Lopez credits Temple with allowing her to create Chicas in Charge, a five-week program in Reading that helps Latina girls ages 14 to 17 learn about preventing sexually transmitted diseases and teen pregnancy.

She began working on the project while taking a two-semester program planning course that explained how to budget and market a health program and write grants. Lopez presented the project during an internship interview at the Co-County Wellness Services office in Reading. While working there, the project became a reality in July, when about 10 teenage girls took classes on birth control and the prevention of HIV and other sexually transmitted diseases.

Teen pregnancy hits Lopez personally. r two brothers and two friends had children while in high school. Her friends graduated from Temple and are pursuing master’s degrees. Her brothers have families and are working steady jobs.

“I grew up in the Glenside housing projects in Reading. Teen pregnancy is a very important issue in Reading,” she said. Berks County, where Reading is located, ranked fourth in the state in 2007 for reported teen pregnancies among girls ages 15 to 17, with 250, according to the Pennsylvania Department of Public Health.

“With Chicas in Charge, we wanted to form a group of girls to tell other girls that teen pregnancy is not cool,” Lopez said. “We don’t advocate for girls to have sex, but if they do, be protected. A lot of these girls don’t understand their own bodies.”

It wasn’t an easy road for Lopez to earn her bachelor’s requirements.

Immediately after graduating from high school in 1995, she enrolled at Temple to pursue an elementary education degree. With 2½ semesters completed, she left school to move to Alaska with her future husband in October 1998. There she worked as a waitress, an administrative assistant and a Spanish-language teacher.

Lopez then moved to Philadelphia in 2004, and that year her son, Alijah, was born. She decided to return to Temple and change her major to public health.

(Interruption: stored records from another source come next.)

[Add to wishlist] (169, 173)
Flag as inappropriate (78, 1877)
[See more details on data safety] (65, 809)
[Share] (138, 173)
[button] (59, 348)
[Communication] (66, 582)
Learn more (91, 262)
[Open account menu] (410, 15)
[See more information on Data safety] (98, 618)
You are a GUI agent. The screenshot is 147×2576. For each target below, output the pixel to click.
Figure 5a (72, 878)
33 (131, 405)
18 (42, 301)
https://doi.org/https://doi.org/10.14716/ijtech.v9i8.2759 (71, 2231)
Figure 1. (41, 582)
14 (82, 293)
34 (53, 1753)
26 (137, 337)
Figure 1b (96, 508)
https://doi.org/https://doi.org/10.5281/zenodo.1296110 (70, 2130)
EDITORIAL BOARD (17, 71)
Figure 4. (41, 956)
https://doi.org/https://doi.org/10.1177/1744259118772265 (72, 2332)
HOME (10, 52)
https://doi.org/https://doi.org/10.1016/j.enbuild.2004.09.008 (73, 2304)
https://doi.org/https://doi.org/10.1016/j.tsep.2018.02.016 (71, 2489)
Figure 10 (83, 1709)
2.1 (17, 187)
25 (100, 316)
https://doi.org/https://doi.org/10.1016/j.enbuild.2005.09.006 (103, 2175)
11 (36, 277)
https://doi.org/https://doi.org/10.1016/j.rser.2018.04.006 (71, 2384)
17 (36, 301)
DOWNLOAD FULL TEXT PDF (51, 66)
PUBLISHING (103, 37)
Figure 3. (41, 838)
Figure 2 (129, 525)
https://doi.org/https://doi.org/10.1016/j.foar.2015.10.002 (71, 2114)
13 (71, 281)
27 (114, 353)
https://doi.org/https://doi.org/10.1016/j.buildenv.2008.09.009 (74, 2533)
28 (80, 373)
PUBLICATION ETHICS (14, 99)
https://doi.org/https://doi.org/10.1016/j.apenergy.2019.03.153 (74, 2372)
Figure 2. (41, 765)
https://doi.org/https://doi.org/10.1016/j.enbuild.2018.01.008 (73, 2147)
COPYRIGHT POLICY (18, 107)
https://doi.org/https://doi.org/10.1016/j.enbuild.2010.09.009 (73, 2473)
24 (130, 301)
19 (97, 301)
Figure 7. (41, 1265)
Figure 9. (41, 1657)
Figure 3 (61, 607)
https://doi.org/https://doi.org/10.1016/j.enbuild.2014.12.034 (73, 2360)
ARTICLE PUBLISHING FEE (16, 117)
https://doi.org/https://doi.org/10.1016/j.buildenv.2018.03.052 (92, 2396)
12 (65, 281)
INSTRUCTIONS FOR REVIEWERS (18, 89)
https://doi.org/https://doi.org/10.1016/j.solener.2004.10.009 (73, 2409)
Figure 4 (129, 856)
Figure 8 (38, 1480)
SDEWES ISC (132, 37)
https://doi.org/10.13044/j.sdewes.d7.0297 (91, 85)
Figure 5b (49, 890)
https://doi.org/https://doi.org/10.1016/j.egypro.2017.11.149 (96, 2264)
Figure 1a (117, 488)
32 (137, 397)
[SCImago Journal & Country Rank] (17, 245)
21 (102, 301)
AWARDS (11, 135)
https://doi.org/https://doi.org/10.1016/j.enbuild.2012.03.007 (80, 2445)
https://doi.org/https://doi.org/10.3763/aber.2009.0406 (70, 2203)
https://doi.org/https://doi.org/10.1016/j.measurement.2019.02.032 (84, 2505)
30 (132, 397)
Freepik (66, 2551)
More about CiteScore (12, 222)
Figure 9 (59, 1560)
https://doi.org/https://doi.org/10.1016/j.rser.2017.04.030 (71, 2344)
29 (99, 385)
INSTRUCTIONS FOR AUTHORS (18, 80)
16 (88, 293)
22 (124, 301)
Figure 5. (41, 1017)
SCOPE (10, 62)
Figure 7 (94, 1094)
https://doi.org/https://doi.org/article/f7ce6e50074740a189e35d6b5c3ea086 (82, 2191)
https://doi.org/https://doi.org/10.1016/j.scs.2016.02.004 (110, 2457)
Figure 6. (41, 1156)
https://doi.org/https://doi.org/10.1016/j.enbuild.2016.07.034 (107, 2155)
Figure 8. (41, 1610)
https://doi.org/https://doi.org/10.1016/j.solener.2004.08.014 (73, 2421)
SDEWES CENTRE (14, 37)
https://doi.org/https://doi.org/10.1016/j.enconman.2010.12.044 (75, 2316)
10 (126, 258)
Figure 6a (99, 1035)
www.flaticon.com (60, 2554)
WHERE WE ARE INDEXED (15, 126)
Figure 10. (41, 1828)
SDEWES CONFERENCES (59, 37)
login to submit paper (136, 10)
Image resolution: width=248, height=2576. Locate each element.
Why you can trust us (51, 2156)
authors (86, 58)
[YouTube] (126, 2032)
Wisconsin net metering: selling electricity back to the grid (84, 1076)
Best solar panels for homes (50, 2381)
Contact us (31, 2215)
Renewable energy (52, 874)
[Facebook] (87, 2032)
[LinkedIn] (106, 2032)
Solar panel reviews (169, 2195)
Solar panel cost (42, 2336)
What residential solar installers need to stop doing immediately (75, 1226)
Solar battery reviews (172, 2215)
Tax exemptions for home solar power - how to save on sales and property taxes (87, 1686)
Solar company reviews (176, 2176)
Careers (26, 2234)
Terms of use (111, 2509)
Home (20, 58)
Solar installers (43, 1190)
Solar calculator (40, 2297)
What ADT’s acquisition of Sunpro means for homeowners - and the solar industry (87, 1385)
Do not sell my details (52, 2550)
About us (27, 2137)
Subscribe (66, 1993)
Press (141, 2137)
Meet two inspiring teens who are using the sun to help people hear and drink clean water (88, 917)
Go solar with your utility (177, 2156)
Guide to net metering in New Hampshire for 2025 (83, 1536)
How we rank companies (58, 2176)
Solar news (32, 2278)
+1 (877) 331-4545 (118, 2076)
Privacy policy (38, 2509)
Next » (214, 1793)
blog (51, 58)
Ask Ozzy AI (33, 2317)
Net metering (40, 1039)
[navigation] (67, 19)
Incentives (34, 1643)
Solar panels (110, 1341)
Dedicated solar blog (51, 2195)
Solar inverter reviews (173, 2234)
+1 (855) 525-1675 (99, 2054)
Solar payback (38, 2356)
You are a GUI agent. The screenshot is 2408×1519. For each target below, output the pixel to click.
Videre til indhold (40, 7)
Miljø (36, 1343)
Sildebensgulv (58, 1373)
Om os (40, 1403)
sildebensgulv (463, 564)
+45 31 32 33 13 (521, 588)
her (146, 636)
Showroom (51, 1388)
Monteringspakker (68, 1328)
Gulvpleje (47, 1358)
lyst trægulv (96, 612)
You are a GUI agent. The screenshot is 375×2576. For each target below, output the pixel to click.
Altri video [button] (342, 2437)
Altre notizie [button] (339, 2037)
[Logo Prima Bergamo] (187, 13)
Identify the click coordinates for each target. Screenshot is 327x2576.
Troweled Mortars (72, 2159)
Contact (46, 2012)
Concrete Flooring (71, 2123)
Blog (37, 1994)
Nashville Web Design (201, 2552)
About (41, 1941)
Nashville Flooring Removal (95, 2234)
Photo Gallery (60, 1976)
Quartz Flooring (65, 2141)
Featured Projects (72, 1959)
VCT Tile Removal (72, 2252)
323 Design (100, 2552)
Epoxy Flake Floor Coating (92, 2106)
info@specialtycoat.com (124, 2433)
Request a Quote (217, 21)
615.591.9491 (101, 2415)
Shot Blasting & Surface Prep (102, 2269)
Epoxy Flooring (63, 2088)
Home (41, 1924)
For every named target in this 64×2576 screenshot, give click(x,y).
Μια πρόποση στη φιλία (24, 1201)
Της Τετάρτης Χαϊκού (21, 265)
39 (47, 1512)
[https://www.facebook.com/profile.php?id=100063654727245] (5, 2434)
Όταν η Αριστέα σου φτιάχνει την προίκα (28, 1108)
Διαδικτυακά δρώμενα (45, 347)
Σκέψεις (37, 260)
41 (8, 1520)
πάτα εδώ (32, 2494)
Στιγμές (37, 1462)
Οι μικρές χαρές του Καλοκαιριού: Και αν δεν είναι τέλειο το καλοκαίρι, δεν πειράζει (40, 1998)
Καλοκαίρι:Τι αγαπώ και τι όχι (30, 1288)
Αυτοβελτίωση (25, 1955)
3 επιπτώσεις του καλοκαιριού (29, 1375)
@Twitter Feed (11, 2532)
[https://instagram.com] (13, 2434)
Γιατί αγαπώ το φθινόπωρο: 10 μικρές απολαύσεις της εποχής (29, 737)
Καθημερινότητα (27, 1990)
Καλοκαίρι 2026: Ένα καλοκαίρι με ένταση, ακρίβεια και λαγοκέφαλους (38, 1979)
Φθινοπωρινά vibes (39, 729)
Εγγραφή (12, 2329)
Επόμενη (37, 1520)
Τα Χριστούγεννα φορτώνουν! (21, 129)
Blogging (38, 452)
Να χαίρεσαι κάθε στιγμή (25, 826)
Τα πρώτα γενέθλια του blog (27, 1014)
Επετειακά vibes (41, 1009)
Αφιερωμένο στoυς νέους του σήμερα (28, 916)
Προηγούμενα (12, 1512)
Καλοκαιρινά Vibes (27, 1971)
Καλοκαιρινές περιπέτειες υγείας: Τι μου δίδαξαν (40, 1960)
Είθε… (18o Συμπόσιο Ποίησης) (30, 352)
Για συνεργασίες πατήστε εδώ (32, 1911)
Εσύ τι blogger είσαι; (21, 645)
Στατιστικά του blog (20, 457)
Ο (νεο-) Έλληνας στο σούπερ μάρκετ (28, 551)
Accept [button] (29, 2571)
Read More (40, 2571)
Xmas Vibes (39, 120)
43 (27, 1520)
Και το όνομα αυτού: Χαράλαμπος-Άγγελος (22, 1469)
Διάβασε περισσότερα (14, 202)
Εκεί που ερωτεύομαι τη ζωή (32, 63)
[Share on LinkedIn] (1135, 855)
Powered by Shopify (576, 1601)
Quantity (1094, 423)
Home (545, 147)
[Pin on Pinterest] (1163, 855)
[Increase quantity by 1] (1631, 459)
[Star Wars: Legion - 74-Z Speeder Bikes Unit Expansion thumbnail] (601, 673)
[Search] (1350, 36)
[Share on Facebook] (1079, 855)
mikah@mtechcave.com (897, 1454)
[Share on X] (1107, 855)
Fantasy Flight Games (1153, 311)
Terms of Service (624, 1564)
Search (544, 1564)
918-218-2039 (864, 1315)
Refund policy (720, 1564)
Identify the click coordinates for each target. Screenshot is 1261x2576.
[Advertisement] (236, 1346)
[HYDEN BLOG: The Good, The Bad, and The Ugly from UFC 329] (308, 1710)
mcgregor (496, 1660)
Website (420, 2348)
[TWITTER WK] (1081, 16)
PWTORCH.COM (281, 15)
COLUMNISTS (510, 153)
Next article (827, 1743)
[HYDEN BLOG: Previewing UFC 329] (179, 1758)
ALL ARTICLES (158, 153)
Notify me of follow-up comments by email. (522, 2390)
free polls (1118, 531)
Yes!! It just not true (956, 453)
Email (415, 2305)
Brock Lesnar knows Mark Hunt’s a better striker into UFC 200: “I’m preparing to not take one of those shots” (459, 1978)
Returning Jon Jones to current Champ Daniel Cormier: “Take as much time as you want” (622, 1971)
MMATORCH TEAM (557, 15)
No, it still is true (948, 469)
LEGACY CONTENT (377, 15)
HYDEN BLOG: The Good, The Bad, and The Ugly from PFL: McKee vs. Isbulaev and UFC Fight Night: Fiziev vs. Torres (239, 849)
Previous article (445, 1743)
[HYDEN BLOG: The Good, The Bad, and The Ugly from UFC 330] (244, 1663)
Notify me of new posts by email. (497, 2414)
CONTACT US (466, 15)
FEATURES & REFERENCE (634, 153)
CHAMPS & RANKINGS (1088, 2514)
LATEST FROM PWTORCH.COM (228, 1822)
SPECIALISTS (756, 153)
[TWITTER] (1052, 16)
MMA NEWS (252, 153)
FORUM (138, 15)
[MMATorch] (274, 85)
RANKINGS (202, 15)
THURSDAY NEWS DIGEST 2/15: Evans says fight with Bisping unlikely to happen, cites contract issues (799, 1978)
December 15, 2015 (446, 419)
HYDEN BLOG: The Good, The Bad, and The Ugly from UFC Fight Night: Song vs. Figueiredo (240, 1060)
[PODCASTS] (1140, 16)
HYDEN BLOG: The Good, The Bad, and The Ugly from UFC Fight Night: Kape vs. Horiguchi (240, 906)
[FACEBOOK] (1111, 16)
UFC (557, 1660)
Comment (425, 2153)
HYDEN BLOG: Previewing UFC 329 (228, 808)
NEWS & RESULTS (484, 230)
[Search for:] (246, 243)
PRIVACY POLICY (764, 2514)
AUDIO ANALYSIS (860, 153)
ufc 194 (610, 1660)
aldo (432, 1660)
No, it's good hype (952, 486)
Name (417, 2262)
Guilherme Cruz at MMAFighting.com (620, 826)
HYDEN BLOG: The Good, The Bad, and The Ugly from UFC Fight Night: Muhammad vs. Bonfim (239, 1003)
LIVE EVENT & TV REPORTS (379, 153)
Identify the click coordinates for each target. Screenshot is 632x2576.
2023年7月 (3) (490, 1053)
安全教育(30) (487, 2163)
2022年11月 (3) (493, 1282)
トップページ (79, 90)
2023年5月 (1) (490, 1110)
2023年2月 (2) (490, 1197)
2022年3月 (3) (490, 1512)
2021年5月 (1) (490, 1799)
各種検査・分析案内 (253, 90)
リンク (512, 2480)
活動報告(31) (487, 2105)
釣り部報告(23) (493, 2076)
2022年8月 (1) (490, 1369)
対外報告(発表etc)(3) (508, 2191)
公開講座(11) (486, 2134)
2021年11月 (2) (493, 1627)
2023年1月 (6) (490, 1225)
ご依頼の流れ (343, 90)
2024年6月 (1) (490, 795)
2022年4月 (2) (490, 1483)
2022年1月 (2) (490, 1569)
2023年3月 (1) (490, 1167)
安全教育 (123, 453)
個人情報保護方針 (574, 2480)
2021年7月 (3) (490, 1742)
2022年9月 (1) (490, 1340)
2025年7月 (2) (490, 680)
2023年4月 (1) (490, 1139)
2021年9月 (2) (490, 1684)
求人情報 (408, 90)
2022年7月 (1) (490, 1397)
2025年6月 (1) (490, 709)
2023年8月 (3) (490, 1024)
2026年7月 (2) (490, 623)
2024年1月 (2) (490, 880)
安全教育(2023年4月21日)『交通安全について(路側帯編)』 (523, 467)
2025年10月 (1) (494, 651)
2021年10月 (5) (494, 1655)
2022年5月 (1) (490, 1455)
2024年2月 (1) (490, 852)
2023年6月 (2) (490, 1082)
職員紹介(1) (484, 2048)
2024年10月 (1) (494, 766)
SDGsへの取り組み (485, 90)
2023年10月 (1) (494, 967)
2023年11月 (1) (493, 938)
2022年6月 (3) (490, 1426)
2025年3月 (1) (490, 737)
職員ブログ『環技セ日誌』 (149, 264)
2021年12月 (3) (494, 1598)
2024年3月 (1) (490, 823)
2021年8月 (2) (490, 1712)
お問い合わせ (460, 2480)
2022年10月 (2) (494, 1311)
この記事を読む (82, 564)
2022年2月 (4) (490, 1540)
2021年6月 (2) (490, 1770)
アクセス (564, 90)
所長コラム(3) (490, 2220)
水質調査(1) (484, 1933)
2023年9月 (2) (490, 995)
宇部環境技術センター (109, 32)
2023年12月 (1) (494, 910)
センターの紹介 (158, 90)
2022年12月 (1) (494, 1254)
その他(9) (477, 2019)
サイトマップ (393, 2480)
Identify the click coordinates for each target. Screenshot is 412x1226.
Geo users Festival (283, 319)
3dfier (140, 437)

After Lopez and her husband separated in 2007, she moved back to Reading. In her final year of school, she worked on her pregnancy prevention program and sacrificed time with her son to commute 1½ to two hours each way from Reading to Philadelphia two to four days a week.

“Kelly was all about going back to the community to help. She actually interviewed the public health officials in her community that she knows about and lives in. It is a place where she grew up, and because she knew the area, I think that was one of the reasons why she succeeded in putting the [Chicas in Charge] project together,” said Dr. Sylvia Twersky-Bumgardner, who taught the program planning class. “Her life was affected by teen pregnancy and how it affects her community. She is going to be a perfect public health official.”